• Task directions: Check the records below line by line for the string "agent". Give the number of lines that contain it and nothing else.

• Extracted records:
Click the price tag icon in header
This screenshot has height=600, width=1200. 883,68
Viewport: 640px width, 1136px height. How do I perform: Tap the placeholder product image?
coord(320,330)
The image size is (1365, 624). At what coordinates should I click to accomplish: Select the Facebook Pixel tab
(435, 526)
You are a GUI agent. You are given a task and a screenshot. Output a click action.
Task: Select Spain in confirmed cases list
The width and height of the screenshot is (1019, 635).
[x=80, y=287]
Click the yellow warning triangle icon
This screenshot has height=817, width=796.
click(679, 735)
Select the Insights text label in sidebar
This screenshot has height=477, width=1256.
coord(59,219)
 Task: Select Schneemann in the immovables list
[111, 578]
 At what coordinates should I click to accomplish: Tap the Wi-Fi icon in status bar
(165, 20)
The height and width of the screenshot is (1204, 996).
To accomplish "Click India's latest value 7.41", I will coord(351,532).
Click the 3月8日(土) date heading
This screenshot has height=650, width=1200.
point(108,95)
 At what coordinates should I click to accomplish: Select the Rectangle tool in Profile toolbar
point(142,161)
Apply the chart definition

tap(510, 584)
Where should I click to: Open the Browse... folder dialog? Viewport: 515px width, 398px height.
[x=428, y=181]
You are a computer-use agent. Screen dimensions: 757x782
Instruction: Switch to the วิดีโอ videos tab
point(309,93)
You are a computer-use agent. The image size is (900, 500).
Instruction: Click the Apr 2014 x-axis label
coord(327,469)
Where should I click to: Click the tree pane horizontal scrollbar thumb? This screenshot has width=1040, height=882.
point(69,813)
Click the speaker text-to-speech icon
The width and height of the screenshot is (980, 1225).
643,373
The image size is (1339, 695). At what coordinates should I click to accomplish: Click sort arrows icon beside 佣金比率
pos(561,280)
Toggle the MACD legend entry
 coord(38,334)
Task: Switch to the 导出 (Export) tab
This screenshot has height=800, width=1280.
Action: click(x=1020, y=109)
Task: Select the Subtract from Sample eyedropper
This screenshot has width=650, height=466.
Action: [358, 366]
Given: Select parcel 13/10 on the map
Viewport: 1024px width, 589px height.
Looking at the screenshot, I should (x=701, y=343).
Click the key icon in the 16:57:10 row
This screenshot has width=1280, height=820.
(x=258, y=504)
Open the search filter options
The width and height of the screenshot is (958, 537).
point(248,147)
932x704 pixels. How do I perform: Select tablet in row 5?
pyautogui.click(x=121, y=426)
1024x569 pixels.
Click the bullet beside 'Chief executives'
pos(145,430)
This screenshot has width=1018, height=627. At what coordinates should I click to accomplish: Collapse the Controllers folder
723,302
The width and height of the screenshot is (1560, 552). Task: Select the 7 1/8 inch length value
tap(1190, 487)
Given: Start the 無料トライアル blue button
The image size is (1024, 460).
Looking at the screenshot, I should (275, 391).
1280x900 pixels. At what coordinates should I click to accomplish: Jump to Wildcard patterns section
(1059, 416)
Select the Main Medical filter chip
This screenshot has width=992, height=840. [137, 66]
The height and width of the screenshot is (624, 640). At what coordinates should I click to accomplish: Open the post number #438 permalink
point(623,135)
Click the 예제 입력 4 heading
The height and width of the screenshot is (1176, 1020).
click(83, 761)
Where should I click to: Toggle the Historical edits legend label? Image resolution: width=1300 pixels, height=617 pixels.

• Solution to the exercise: 3